Stocks fell Monday after oil prices collapsed to below zero for the first time as demand for crude has dried up and Wall Street prepped for a busy week of corporate earnings.
The Dow Jones Industrial Average finished down 592 points, or 2.44%, to 23,650, the S&P 500 declined 1.79% and the Nasdaq slipped 1.03%.
Monday's finish was a far cry from Friday's close, when the S&P 500 rallied and finished higher for the second straight week, the first back-to-back weekly gains since the market selloff began in mid-February.
U.S. crude futures for May delivery, the near-term contract, sank to their lowest level on record Monday, falling to negative $52.24 a barrel as traders fretted over the capacity of storage facilities both in the U.S. and abroad.
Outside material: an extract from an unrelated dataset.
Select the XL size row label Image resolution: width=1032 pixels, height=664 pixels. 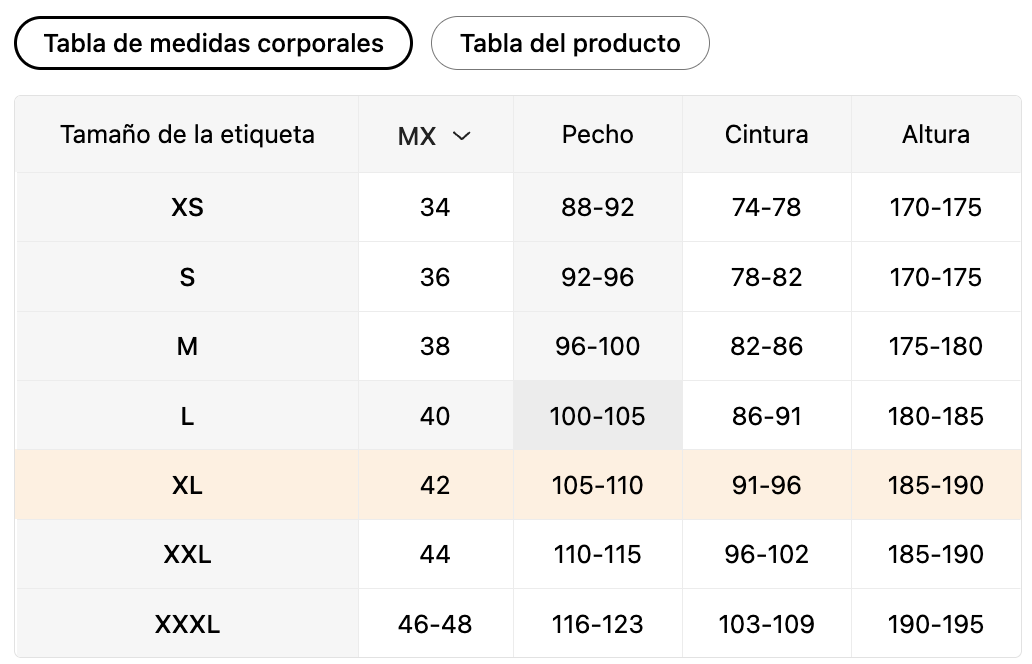point(187,486)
Contracts for June delivery ended down 18.3%, at $20.03 a barrel.
"In my view, the plunge in oil prices speaks to the decline of global growth as demand dries up," said Dan Russo, chief market strategist at Chaikin Analytics, a quantitative investment research firm based in Philadelphia.
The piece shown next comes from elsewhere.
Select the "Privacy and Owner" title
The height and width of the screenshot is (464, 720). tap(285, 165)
"This could be a concern for investors who were expecting a V-shaped recovery on the economic front. Oil prices tend to be a gauge for the health of the global economy. It's difficult to be bullish on global economic growth with oil prices at multidecade lows."
OPEC+ and other producers cut production by 9.7 million barrels a day earlier in April, but the cuts weren't seen as enough to counter the demand drop caused by the coronavirus pandemic.
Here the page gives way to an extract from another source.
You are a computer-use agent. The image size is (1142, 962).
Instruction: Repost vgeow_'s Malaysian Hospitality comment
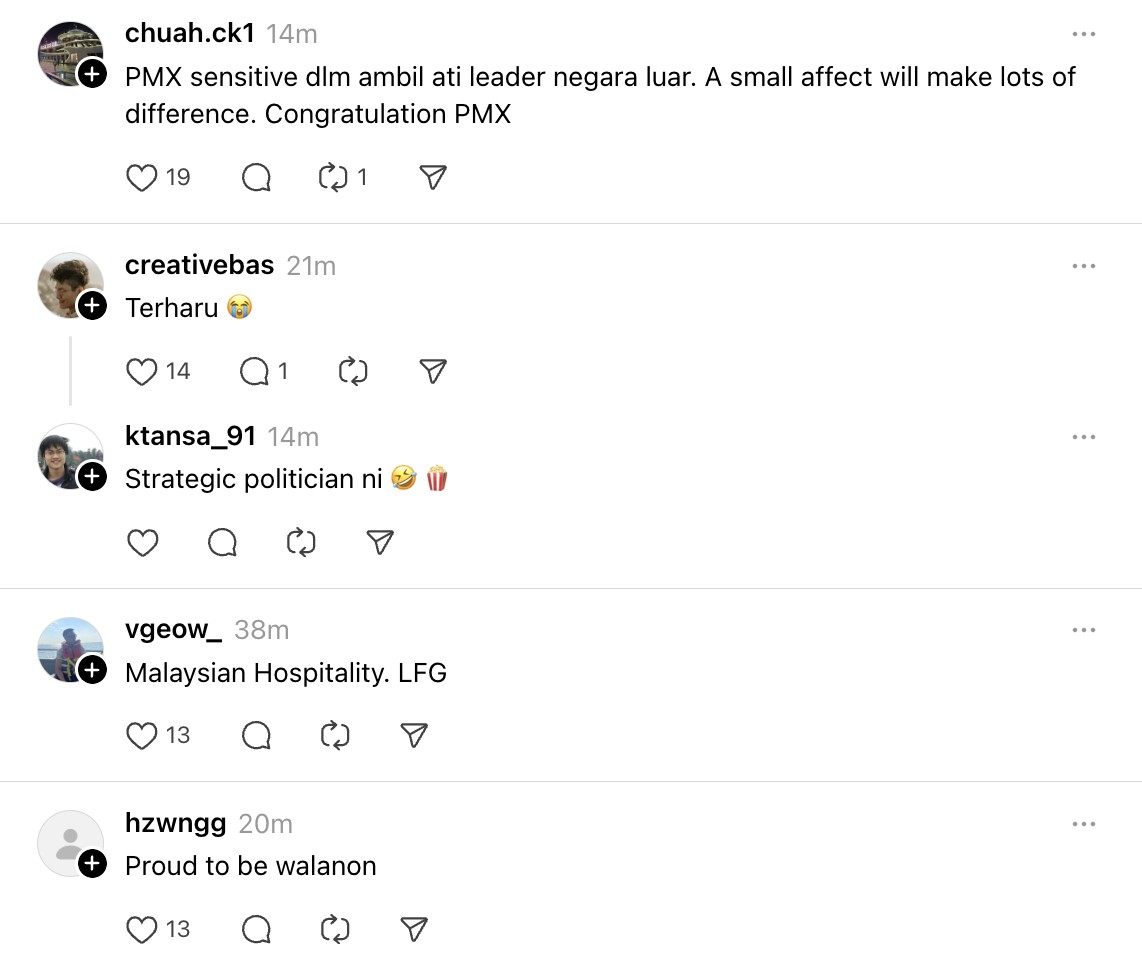pyautogui.click(x=334, y=736)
Around 90 S&P 500 companies are expected to report quarterly earnings this week, with Refinitiv estimating first-quarter profits for the index fell 13% from the year-earlier period and will fall another 27.3% over the three months ending in June.
The Trump administration and Congress expect an agreement to be reached on an aid package of up to $450 billion to boost a small-business loan program that has run out of money.
The package will add funds for hospitals and Covid-19 testing. Senate Majority Leader Mitch McConnell said Monday the Senate would convene again Tuesday.
Shake Shack (SHAK) - Get Report said it would return a small business loan it received from the small-business loan program to help it through the coronavirus pandemic after it received extra funding late last week.
Shake Shack said last week it would furlough or lay off 1,000 employees and Chief Executive Randy Garutti and Founder Danny Meyer said in a statement seen Monday the company needed the assistance.
The company was able to get extra funding late last week through an “equity transaction” and decided to “immediately return” the $10 million paycheck protection loan it obtained through the CARES Act, Garutti and Meyer said.